La vida de Brel está repleta de éxitos similares, como “Amsterdam”, “Jef”, “Mathilde”, “Le bourgeois” y “Au suivant”, y ciertamente muchas composiciones suyas pueden ser consideradas más brillantes desde el punto de vista letrístico -la inmensa “Je suis un soir d’eté” (yo soy una noche de verano)-,o en lo técnico (la casi imposible de cantar “La valse a mille temps”, un trabalenguas que muy pocas veces ha podido ser reproducido por otro cantante), pero es “Ne me quitte pas” su tema más emocionalmente efectivo, por lo devastador que resulta a su primera escucha.

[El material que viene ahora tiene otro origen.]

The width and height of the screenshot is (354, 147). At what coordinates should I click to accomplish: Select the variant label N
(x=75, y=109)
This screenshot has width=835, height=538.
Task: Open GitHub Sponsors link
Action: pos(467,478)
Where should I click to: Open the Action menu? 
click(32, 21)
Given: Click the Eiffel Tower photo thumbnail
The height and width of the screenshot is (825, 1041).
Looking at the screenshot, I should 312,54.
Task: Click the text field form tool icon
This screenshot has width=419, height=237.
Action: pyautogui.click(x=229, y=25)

La misma Edith Piaf, en 1959, la primera vez que lo escuchó dijo: “Un hombre no debería cantar cosas así”. El propio Brel, un entrevistado tan fascinante como intimidante, confesó que “Ne me quitte pas” no es una canción de amor sino sobre la cobardía. Precisamente “Ne me quitte pas” es una canción desesperada, es ese reclamar hasta el último grano de arena en un territorio perdido, pedirle a la otra persona al menos arrancar un roce de epidermis, cuando no una caricia, la sensación de perder todo y arrastrarse por un poco, un centímetro de nada, pero ese centímetro que una vez fue suyo. “Dejame convertirme en la sombra de tu sombra / la sombra de tu mano / la sombra de tu perro / no me dejes / no me dejes”, canta Brel, en una canción que en formato audiovisual (se puede acceder al video subtitulado gracias a la bondad de páginas como la ya mencionada YouTube o Google video) es una oda a los fluidos corporales, con un cuerpo empapado de lágrimas y sudor, con un rostro trepidante, con un cuerpo que no se ve pero que por momentos parecería a punto de desmoronarse, como la voz misma.

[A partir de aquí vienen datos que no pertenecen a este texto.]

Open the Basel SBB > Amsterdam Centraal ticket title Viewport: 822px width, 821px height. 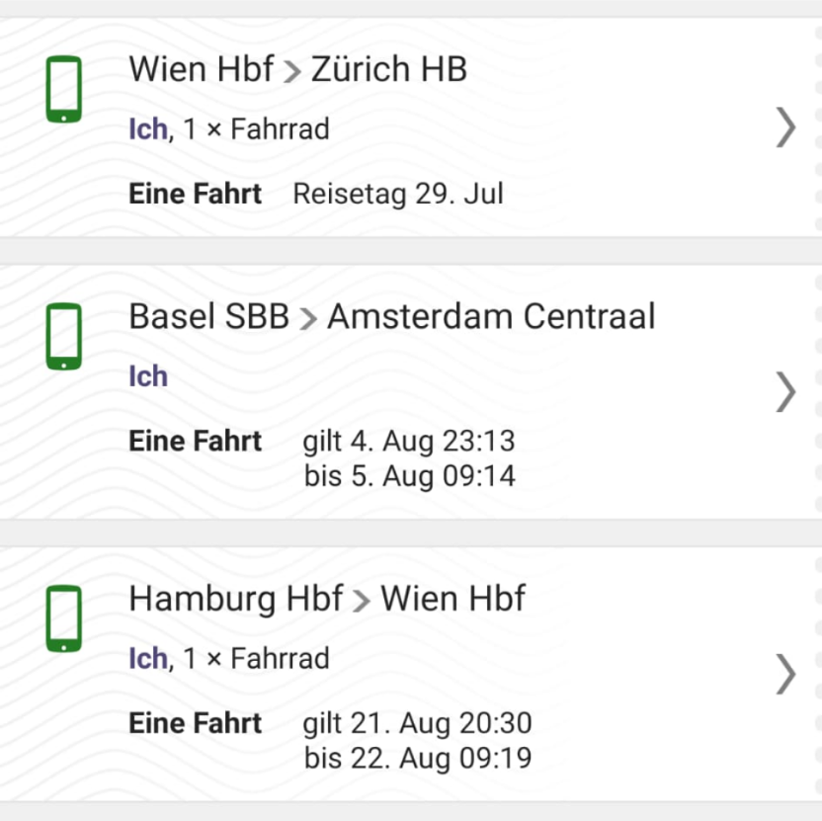point(391,317)
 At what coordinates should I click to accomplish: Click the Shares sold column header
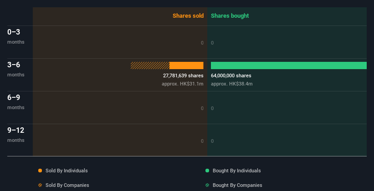pos(188,16)
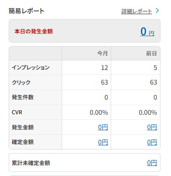This screenshot has width=171, height=176.
Task: Click the green chevron beside 詳細レポート
Action: [157, 11]

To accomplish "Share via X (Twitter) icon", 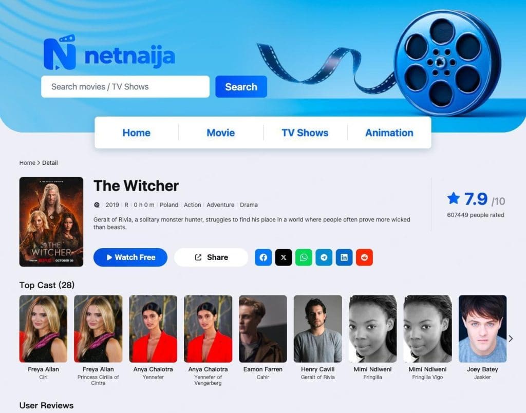I will point(284,257).
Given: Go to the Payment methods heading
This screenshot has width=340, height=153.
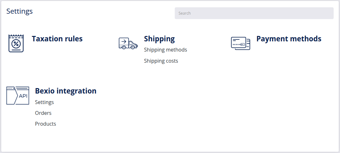Looking at the screenshot, I should pos(289,38).
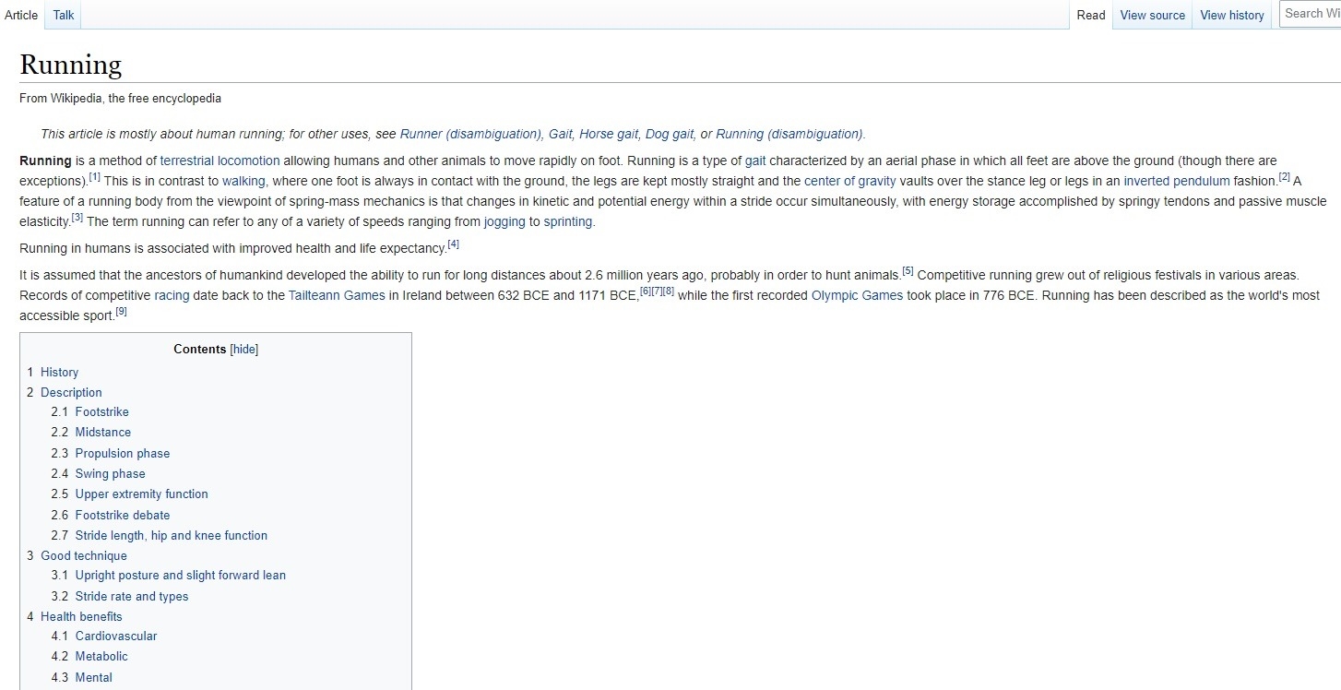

Miles de interpretaciones del tema se han hecho desde entonces, contando desde el famoso cover de Nina Simone hasta el mismo Charles Aznavour, pasando por una variedad tan delirante de músicos que incluye a Marlene Dietrich, Frank Sinatra, David Bowie, Momus, Robyn Hitchcock, Sting, Miguel Bosé, Nacha Guevara y una versión salsera de Sandy Aruba. Sin embargo, más allá de mantenerse, dentro de lo posible, fiel a la obra, cualquier impresión se da de cabeza frente a la imposibilidad de representar aquel tema con la intensidad del belga (incluso Scott Walker, uno de sus continuadores más disciplinados y originales, no queda del todo bien parado en su versión angloparlante “If you go away”).

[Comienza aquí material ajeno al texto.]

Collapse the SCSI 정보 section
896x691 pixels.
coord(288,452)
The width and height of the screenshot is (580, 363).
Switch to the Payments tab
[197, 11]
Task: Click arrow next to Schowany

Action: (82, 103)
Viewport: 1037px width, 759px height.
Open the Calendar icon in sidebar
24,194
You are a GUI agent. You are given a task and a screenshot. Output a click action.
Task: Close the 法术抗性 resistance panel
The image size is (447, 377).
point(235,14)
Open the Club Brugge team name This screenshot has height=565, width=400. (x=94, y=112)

Luego de “Ne me quitte pas”, el cielo se le abrió a Jacques Brel, quien en 1962 se terminó de canonizar en su glorioso (y documentado en formato vinilo) concierto en el Olympia de París, un lugar mítico, que venía a ser algo así como el Royal Albert Hall en Londres. Escuchar ese concierto (la forma en que encarna desde un fantasma cínico en su propio funeral en “Tango funèbre” hasta un toro enfrentado a su matador en “Les toros”) es presenciar la instantánea del mejor momento de uno de los más sorprendentes performers de todos los tiempos.

La obra de Brel terminó de una forma bastante abrupta, abandonando los tablones a la temprana edad de 37 años (en una curiosa entrevista que le hacen conjuntamente a él y al campeón francés de doscientos metros llanos -ambos personajes que acababan escandalosamente de renunciar a sus carreras- Brel decía que no sólo tenía ganas de probar otras cosas, sino que había un límite físico que, como en el deporte, le impedía desempeñarse de igual manera a cierta avanzada edad) y muriendo a causa de un cáncer pulmonar a sus 49 años, para ser enterrado en Islas Marquesas (a escasa distancia de la tumba de Gauguin, donde vivió los últimos años de su vida entregado a su pasión de volar).

Y pasaron cincuenta años y volvemos a ver aquel video, y uno se da cuenta de que, a pesar de habernos convertido en una sociedad en la que el melodrama ha ido expurgándose pudorosamente de la música, hay algo que sigue golpeando y desnudando en cada verso que sale de la boca, de esos dientes gigantes de Brel. La pantalla se pone en negro y el belga sigue implorando “Ne me quitte pas”. Pero la batalla ya está perdida.